3D Cinemagraphy from a Single Image

CVPR 2023

Xingyi Li^1,3, Zhiguo Cao¹, Huiqiang Sun¹, Jianming Zhang², Ke Xian^3*, Guosheng Lin³

¹Huazhong University of Science and Technology ²Adobe Research ³S-Lab, Nanyang Technological University

Paper

Abstract

We present 3D Cinemagraphy, a new technique that marries 2D image animation with 3D photography. Given a single still image as input, our goal is to generate a video that contains both visual content animation and camera motion. We empirically find that naively combining existing 2D image animation and 3D photography methods leads to obvious artifacts or inconsistent animation. Our key insight is that representing and animating the scene in 3D space offers a natural solution to this task. To this end, we first convert the input image into feature-based layered depth images using predicted depth values, followed by unprojecting them to a feature point cloud. To animate the scene, we perform motion estimation and lift the 2D motion into the 3D scene flow. Finally, to resolve the problem of hole emergence as points move forward, we propose to bidirectionally displace the point cloud as per the scene flow and synthesize novel views by separately projecting them into target image planes and blending the results. Extensive experiments demonstrate the effectiveness of our method. A user study is also conducted to validate the compelling rendering results of our method.

Method

Given a single still image as input, we first predict a dense depth map. To represent the scene in 3D space, we separate the input image into several layers according to depth discontinuities and apply context-aware inpainting, yielding layered depth images (LDIs).
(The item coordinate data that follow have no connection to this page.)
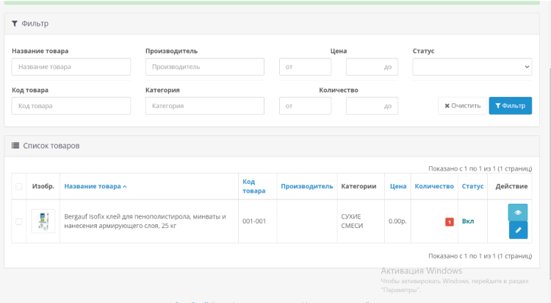Image resolution: width=551 pixels, height=303 pixels.
Task: Tick the select-all checkbox in table header
Action: point(19,187)
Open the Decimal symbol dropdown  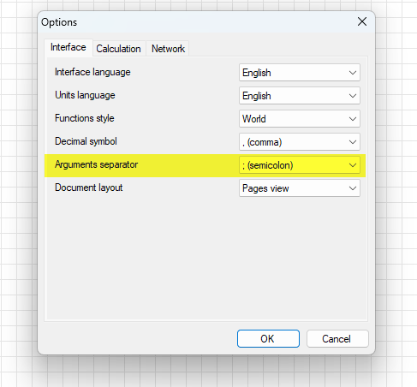pos(300,142)
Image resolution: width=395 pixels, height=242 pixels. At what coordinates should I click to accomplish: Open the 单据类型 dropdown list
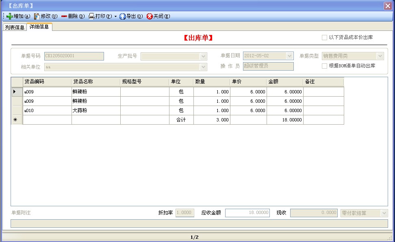click(x=380, y=56)
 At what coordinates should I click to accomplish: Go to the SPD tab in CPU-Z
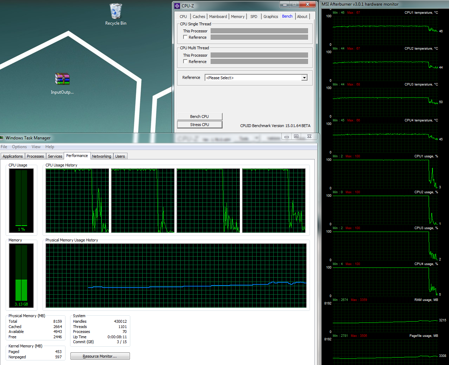(254, 17)
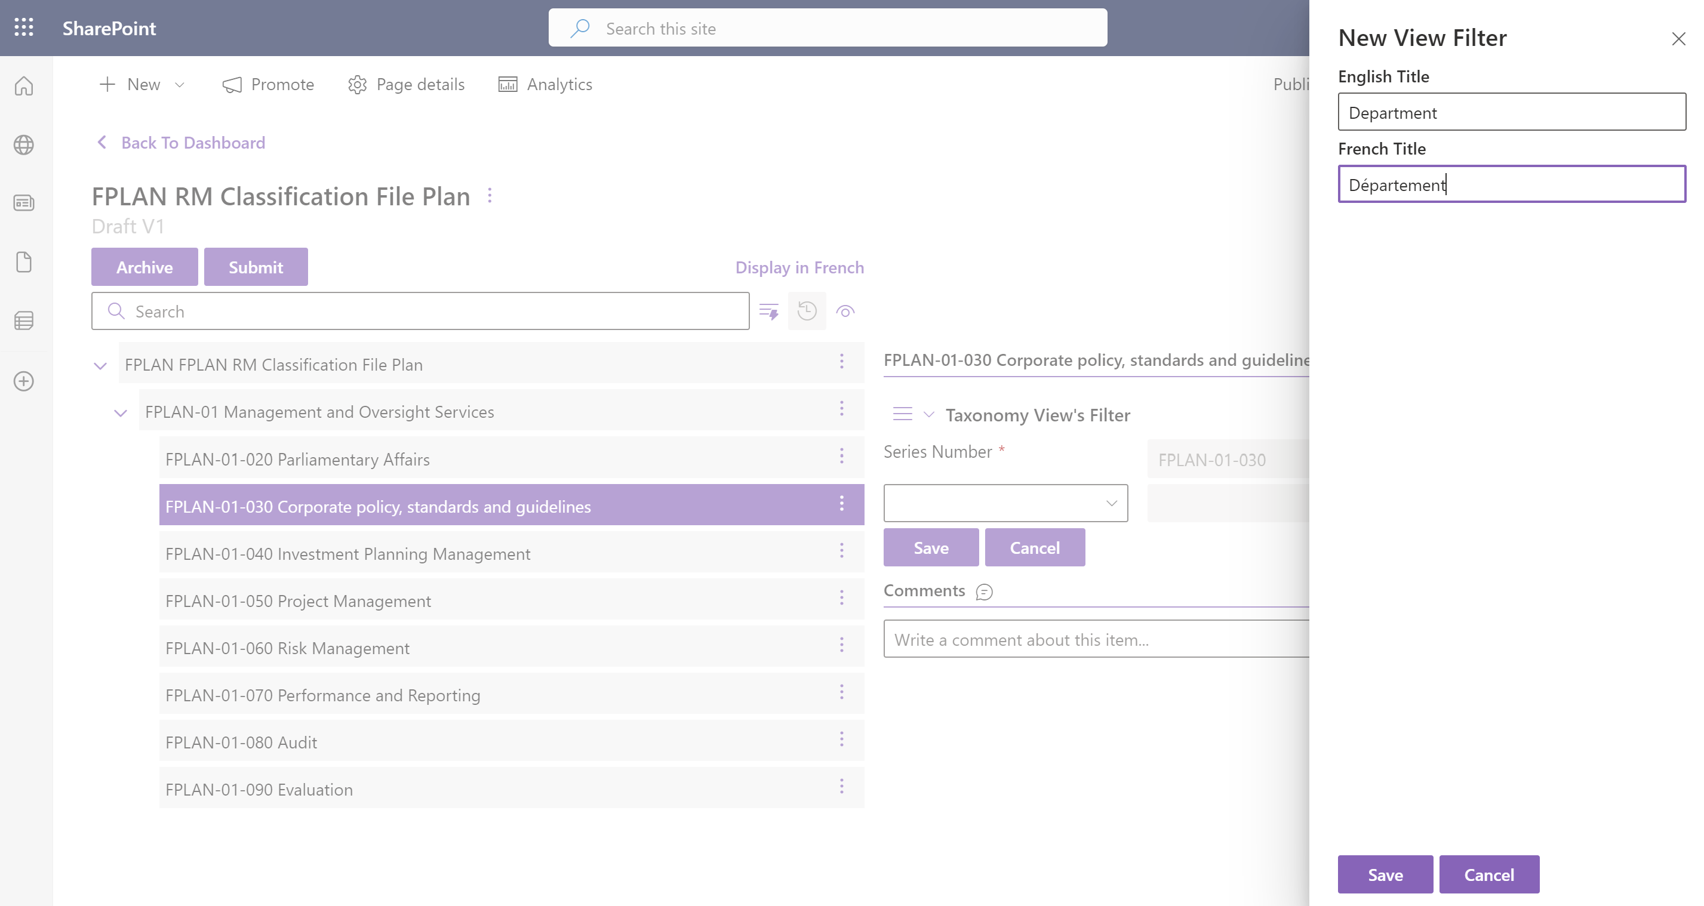Open the SharePoint app launcher waffle

tap(24, 28)
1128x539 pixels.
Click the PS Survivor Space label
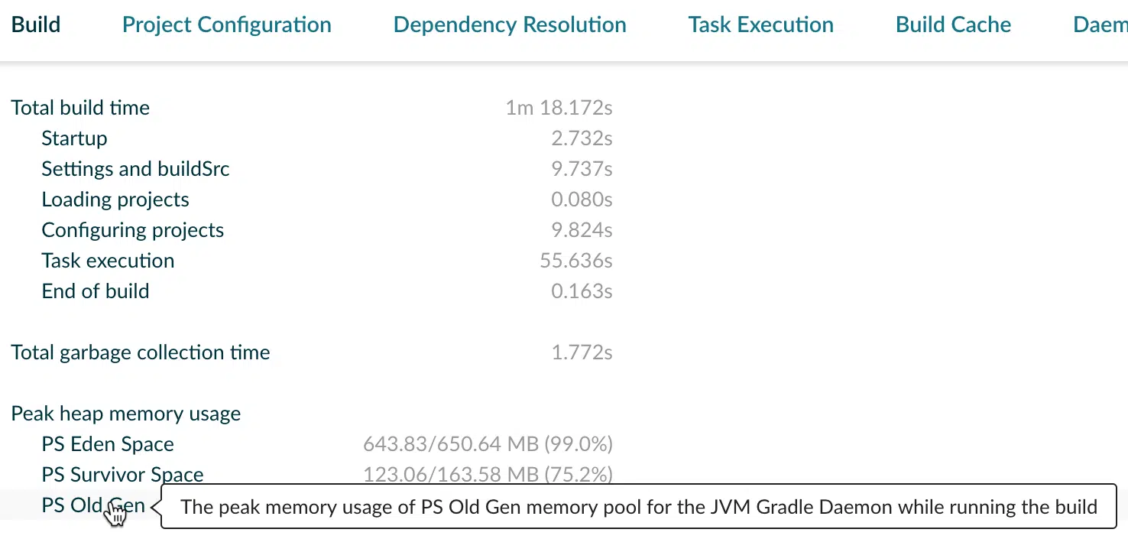[122, 475]

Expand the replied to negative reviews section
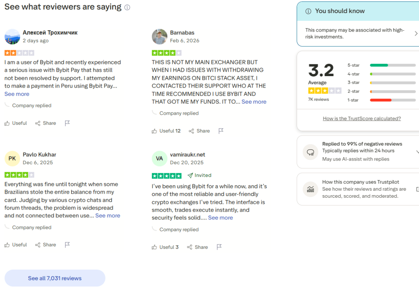[x=417, y=151]
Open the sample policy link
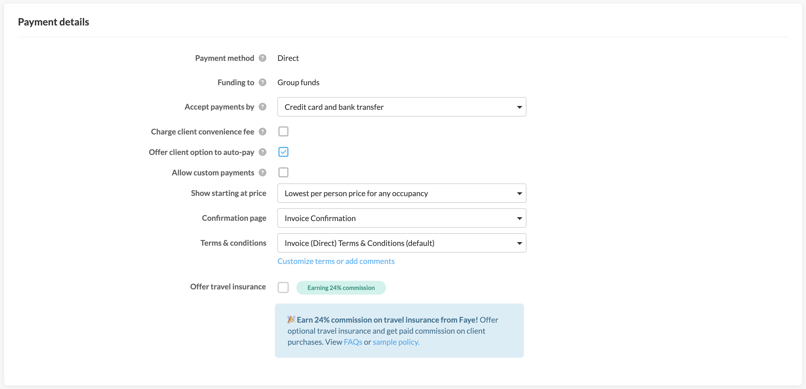The image size is (806, 389). [395, 342]
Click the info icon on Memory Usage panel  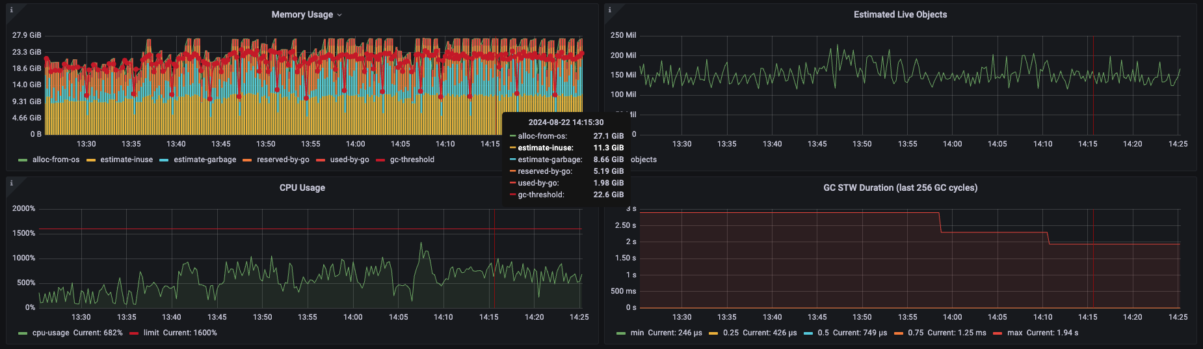[11, 10]
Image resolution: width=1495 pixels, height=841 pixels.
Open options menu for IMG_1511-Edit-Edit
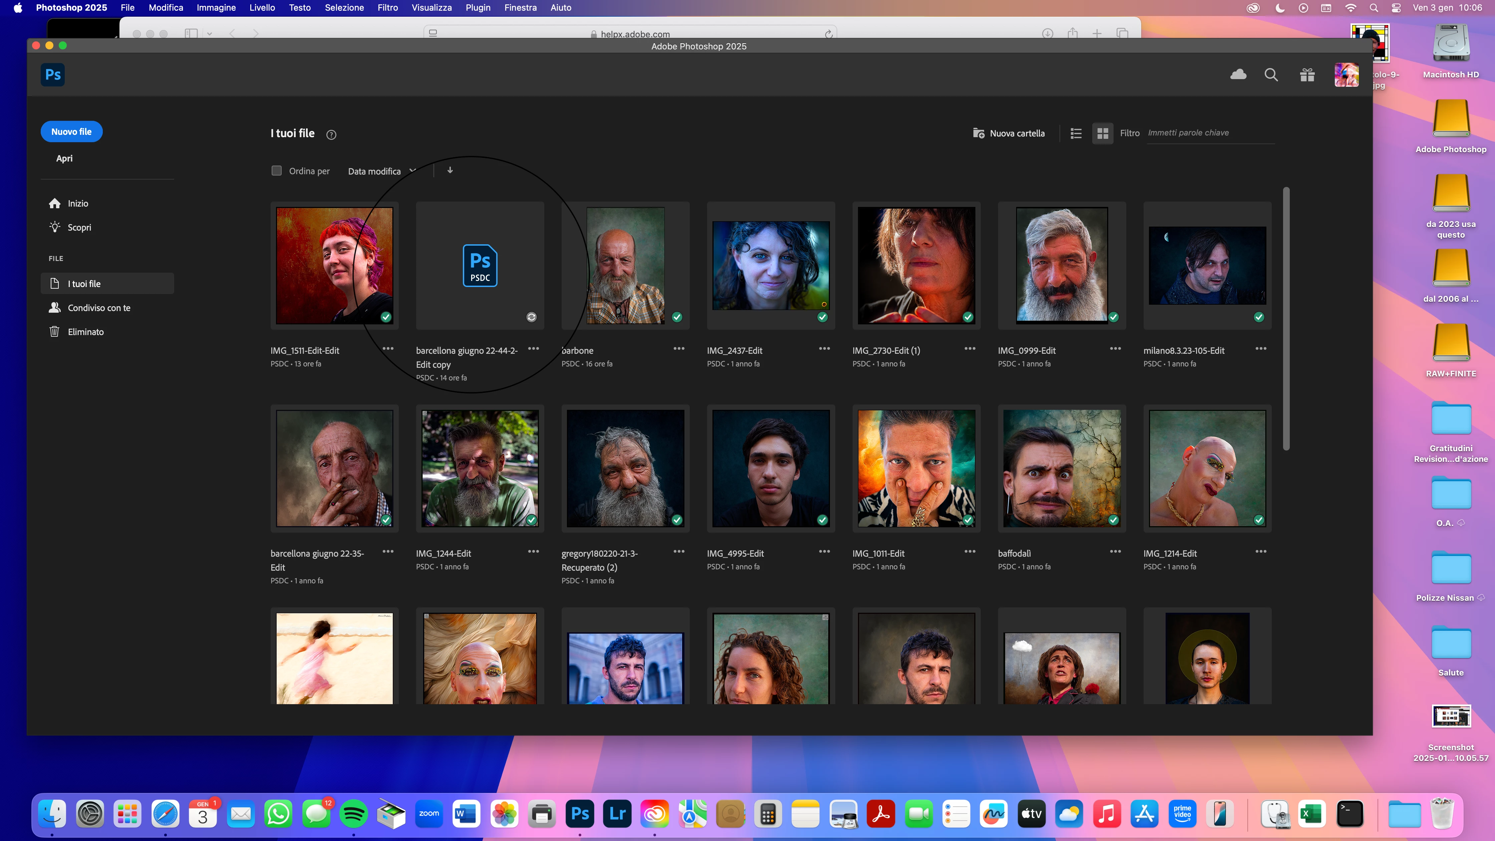[x=388, y=348]
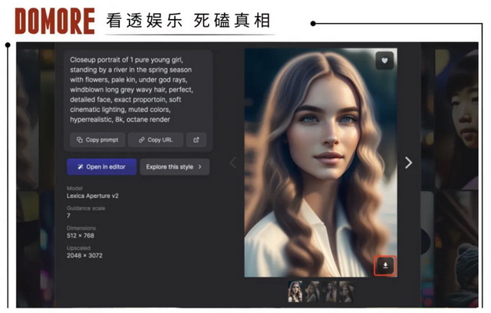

We then use a 2D feature extractor to encode 2D feature maps for each inpainted LDI color layer, resulting in feature LDIs. Subsequently, we lift feature LDIs into 3D space using corresponding depth values to obtain a feature point cloud. To animate the scene, we estimate a 2D motion field from the input image and apply Euler integration to generate forward and backward displacement fields. We then augment displacement fields with estimated depth values to obtain 3D scene flow fields. Next, we bidirectionally displace the feature point cloud as per the scene flow and separately project them into target image planes to obtain feature maps. Finally, we blend them together and pass the result through our image decoder to synthesize a novel view at time t.